In the past two months, it is said that 30 pilots have quit over the problem when Bamboo's management informed them via an internal business message system that their salary will be reimbursed afterward. On August 21, it informed them that they would receive 35% of their mid-August salary that day, with the other portion to be paid at a later, unannounced time.

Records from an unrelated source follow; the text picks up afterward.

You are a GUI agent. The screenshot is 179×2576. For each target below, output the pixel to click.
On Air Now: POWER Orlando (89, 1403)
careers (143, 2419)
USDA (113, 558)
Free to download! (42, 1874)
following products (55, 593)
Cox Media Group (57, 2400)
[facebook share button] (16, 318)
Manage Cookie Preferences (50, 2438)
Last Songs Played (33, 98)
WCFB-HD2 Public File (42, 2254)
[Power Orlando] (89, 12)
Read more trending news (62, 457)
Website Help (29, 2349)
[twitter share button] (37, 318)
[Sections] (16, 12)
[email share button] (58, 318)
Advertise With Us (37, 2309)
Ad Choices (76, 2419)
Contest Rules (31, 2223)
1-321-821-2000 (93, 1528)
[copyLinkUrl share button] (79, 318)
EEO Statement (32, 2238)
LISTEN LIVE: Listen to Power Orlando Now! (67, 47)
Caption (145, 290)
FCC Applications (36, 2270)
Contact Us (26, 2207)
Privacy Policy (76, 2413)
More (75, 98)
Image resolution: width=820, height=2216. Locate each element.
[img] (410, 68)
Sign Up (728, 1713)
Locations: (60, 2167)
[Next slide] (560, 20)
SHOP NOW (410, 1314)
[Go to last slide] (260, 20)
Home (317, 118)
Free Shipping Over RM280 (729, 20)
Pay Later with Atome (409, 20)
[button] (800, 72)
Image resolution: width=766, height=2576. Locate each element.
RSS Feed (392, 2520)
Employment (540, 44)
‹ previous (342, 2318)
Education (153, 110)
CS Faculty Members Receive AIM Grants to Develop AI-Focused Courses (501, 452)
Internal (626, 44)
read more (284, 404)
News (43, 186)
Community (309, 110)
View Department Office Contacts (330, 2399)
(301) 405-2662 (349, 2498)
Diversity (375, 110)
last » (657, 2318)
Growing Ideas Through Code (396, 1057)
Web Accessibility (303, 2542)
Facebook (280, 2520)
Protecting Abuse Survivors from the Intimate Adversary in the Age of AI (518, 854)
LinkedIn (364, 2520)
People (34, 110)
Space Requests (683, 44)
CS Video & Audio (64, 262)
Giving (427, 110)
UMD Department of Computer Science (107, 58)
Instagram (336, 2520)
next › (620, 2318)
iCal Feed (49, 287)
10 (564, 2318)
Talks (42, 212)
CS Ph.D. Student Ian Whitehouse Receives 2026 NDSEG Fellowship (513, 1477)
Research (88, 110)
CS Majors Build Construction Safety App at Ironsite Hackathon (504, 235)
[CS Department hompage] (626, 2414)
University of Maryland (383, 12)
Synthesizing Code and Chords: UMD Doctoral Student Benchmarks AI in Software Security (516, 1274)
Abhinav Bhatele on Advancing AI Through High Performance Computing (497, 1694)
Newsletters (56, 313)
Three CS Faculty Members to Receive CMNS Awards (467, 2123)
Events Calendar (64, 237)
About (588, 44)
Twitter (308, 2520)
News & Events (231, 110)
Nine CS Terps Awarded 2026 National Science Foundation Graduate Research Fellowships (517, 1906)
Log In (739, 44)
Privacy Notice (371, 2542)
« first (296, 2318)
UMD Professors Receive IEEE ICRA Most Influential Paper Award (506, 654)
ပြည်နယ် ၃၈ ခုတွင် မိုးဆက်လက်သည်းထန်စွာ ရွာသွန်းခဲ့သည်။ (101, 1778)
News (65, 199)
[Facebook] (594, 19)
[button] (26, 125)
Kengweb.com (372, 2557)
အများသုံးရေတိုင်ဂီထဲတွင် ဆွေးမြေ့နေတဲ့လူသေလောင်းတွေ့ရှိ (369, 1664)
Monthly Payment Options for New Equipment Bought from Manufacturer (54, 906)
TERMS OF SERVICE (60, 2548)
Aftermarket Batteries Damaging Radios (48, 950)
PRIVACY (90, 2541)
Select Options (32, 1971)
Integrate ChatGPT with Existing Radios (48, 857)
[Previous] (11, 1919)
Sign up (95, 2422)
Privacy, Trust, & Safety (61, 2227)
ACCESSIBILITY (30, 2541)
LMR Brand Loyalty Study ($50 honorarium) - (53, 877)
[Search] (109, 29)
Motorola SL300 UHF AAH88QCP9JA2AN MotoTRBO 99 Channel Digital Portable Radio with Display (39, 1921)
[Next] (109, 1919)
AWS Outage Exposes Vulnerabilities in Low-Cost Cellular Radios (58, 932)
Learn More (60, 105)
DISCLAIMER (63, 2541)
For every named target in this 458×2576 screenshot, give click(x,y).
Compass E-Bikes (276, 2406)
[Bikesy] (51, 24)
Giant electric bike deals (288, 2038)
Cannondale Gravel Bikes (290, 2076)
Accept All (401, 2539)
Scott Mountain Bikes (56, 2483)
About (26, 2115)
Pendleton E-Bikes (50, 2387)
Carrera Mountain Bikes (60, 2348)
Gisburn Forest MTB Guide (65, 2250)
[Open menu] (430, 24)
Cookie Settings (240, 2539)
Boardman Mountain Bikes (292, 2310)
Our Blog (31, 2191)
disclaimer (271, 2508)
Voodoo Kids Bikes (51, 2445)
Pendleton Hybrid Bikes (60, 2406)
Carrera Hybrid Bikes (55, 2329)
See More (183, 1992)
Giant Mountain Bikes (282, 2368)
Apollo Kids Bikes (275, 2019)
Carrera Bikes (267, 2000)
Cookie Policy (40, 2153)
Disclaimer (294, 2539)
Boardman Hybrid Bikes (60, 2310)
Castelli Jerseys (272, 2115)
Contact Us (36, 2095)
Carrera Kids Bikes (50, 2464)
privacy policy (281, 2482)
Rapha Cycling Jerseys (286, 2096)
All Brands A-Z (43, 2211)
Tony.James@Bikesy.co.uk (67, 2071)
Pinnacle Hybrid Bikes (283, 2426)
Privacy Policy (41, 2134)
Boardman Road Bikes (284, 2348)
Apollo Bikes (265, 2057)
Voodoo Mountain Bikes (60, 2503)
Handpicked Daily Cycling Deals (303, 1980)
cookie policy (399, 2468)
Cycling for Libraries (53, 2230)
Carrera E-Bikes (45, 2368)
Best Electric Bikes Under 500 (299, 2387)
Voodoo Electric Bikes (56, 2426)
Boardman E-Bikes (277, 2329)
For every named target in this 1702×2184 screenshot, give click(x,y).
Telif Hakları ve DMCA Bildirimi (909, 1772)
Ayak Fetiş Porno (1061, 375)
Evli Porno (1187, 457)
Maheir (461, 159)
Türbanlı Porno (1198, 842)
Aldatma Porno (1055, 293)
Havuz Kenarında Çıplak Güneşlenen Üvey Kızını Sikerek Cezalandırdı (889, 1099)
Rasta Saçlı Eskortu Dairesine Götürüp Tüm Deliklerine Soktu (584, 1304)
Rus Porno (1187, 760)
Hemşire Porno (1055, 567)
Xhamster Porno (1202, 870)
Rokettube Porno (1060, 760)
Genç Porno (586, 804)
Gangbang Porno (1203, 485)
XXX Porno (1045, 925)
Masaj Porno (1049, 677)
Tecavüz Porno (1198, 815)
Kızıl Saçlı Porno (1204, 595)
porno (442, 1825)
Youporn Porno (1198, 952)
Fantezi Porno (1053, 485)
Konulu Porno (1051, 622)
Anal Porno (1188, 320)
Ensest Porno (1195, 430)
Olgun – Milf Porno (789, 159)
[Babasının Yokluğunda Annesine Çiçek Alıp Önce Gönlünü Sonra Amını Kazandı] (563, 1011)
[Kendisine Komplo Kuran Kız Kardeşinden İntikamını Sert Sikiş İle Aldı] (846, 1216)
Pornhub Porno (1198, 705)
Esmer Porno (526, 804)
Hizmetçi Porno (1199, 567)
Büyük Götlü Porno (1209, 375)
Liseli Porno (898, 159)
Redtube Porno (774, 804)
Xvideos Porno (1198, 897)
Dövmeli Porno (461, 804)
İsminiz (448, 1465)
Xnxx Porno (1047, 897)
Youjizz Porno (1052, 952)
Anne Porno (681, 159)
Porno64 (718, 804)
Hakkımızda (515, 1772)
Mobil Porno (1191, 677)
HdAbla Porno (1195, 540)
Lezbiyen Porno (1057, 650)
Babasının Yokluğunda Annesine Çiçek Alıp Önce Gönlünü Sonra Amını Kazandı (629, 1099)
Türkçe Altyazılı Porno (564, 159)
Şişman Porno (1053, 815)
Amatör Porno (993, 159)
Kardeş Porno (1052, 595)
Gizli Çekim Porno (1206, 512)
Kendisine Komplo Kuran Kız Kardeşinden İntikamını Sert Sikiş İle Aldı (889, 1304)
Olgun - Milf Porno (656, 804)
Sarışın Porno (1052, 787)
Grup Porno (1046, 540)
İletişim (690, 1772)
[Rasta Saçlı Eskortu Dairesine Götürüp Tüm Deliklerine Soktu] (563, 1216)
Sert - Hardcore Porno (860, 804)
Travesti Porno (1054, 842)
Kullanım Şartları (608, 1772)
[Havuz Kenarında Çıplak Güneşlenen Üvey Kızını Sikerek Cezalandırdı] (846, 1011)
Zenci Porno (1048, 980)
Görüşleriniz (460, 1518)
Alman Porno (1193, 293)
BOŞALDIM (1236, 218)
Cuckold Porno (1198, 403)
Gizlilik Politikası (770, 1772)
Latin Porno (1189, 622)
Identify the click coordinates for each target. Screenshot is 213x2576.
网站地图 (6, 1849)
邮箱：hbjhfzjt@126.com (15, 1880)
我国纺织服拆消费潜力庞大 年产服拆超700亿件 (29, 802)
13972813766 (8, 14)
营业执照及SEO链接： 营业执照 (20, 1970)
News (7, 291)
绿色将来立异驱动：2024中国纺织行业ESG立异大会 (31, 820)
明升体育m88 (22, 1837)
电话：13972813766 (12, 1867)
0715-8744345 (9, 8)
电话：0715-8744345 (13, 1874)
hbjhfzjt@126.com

Each month, Bamboo Airlines pays its pilots. The salary amounts that were due in August for work done in July were eventually paid, but according to Reuters' sources, the pilots had received a similar notice and encountered a similar delay in July for the work done in June. Salary payments for work done in August were also not made on time, on September 15, and were still unpaid as of September 25.


The airline did not respond to a request for comment.


Bamboo Airlines flies to 31 locations across 11 nations, according to statistics from ch-aviation PRO airlines. It has 30 aircraft in service, including three B787-9s, six A320-200s, six A320-200Ns, four A321-200s, four A321-200NX, six A320-200s, and six A320-200Ns. Moreover, it has ten additional B787-9s and one A321-200 on order. The airline has changed majority ownership and the composition of its board of directors amid continued losses, but it has refuted rumours that it is going bankrupt.


The airline has experienced challenges, but Bamboo CEO Nguyen Ngoc Trong recently insisted that management, the board, shareholders, and the government are dedicated to bringing the airline back into sound financial condition. One of the board members of a significant lender, Saigon Thuong Tin Commercial Joint Stock Bank (Sacombank), was recently nominated to the Bamboo Airways board. The airline owes Sacombank VND3 trillion dong (USD123.6 million), however the bank has stated that its loans are secured and that repayments have been completed on schedule. Additionally, it has openly declared its support for Bamboo and hinted at the prospect of investing in it.